■ Exercise instructions ■
Your answer should be the lines below from the one holding "Industry News (139, 137)" through the one holding "下一篇 (221, 1934)", copied exactly and with nothing else.

=-=-=

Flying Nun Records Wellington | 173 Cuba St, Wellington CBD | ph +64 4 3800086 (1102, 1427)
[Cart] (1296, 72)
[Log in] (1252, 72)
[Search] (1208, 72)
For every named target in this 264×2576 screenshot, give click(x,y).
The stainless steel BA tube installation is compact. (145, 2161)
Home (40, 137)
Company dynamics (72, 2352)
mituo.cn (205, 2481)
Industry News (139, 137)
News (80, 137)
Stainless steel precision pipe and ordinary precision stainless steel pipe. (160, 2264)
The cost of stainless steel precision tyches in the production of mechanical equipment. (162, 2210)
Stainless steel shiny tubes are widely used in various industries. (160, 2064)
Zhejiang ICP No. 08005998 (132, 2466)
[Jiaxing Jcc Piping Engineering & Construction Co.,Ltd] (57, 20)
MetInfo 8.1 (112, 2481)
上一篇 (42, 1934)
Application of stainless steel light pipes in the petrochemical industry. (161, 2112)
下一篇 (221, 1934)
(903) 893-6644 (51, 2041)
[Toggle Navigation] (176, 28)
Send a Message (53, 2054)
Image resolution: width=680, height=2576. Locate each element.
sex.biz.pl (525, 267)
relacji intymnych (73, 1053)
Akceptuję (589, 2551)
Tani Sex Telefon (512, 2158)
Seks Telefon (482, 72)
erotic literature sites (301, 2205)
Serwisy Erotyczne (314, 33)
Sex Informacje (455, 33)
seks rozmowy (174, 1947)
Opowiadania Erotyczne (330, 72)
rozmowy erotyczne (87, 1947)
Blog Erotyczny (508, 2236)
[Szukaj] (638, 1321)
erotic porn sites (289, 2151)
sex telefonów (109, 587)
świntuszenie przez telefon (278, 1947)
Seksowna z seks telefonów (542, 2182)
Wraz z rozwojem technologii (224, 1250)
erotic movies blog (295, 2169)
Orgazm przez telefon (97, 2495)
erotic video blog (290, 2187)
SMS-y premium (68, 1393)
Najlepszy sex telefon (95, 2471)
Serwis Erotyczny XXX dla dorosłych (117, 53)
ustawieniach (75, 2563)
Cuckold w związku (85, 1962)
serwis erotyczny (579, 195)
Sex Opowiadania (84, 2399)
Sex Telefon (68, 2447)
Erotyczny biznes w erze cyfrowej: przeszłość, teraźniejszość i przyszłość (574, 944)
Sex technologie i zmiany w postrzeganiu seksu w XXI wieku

=-=-=

■ Solution to the exercise ■
Industry News (139, 137)
News (80, 137)
Stainless steel precision pipe and ordinary precision stainless steel pipe. (160, 2264)
The cost of stainless steel precision tyches in the production of mechanical equipment. (162, 2210)
Stainless steel shiny tubes are widely used in various industries. (160, 2064)
Zhejiang ICP No. 08005998 (132, 2466)
[Jiaxing Jcc Piping Engineering & Construction Co.,Ltd] (57, 20)
MetInfo 8.1 (112, 2481)
上一篇 (42, 1934)
Application of stainless steel light pipes in the petrochemical industry. (161, 2112)
下一篇 (221, 1934)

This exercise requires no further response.